Passare attraverso i pugni di Carlos Monzon e Marvin Hagler arrivando a sentire l’ultimo suono del gong contro entrambi è un’impresa per pochi eletti, anzi, soltanto per uno: il leggendario incassatore Bennie Briscoe fu infatti l’unico pugile della storia che nell’arco della sua lunga e gloriosa carriera riuscì a resistere tanto al feroce argentino quanto al “Meraviglioso” statunitense. Nell’anniversario della sua morte, datata 28 dicembre 2010, andiamo a ripercorrere le tappe dell’affascinante percorso sportivo del “Cattivo” di Philadelphia.

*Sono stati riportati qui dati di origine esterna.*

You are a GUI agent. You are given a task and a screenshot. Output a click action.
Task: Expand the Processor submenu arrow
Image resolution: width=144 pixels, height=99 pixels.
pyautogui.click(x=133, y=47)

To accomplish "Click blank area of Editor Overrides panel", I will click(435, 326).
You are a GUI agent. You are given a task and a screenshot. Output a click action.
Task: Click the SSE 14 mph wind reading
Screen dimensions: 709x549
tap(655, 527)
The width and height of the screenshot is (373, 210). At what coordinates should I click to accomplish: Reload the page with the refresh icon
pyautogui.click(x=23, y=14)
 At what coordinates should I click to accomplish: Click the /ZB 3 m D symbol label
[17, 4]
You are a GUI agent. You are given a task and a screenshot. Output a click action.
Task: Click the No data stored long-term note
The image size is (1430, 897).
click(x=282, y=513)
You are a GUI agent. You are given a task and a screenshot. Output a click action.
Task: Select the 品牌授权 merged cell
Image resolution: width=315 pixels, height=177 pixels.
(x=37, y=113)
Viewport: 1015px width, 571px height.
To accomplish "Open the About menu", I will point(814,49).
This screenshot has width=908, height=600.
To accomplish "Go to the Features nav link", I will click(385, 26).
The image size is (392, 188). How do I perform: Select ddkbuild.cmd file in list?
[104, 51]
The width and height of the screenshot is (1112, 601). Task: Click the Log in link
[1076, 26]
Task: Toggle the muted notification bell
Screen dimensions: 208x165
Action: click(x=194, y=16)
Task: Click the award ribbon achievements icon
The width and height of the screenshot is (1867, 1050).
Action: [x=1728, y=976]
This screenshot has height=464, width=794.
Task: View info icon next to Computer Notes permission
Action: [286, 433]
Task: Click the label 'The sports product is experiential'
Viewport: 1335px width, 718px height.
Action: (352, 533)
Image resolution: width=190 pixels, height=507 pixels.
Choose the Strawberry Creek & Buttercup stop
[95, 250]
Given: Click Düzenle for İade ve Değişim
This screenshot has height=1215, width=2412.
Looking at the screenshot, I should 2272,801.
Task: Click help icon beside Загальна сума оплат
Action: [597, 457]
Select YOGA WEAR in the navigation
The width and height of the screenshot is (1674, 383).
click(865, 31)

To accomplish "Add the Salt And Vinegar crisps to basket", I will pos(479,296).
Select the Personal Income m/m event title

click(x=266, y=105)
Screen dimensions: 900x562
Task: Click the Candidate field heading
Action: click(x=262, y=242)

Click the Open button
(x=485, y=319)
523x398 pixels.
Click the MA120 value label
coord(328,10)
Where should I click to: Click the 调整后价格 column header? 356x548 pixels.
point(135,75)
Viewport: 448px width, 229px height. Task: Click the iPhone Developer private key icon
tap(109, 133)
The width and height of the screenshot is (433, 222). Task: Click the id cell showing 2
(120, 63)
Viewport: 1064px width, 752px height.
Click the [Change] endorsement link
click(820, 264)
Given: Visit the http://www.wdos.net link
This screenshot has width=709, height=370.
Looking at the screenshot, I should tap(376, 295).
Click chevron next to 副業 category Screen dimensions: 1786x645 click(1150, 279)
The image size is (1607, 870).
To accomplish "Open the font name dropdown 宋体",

Gli inizi altalenanti di Bad Bennie
Accreditato di un record dilettantistico di 70 vittorie e 3 sconfitte, Briscoe sembrò sulla buona strada per farsi valere anche tra i pro, vincendo i suoi primi quindici match. Nato ad Augusta e trasferitosi a Philadelphia, dove divenne compagno di allenamento dell’immenso Joe Frazier, si guadagnò l’appellativo di “Cattivo” grazie alla sua indole spietata che sul ring gli permetteva di sgretolare gli avversari cuocendoli a fuoco lento fino alla capitolazione. Se i primi avversari esaltarono le qualità di Bennie, altri ne evidenziarono i difetti: il ragazzo era infatti implacabile contro rivali statici che gli davano bersaglio, ma poteva essere beffato puntando su velocità e gioco di gambe. Ben presto per Briscoe, che curiosamente combatteva con la stella di David sui pantaloncini per via del fatto che i suoi manager Jimmy Iselin e Arnold Weiss erano ebrei, incamerò le prime sconfitte. Non tutte furono però limpide: emblematico fu il caso di Stanley Hayward che dopo aver ottenuto un verdetto di Split Decision passò due giorni in ospedale, tanto che Briscoe si espresse polemicamente sull’accaduto chiedendo fino a che punto si dovesse picchiare un avversario per ottenere un verdetto favorevole.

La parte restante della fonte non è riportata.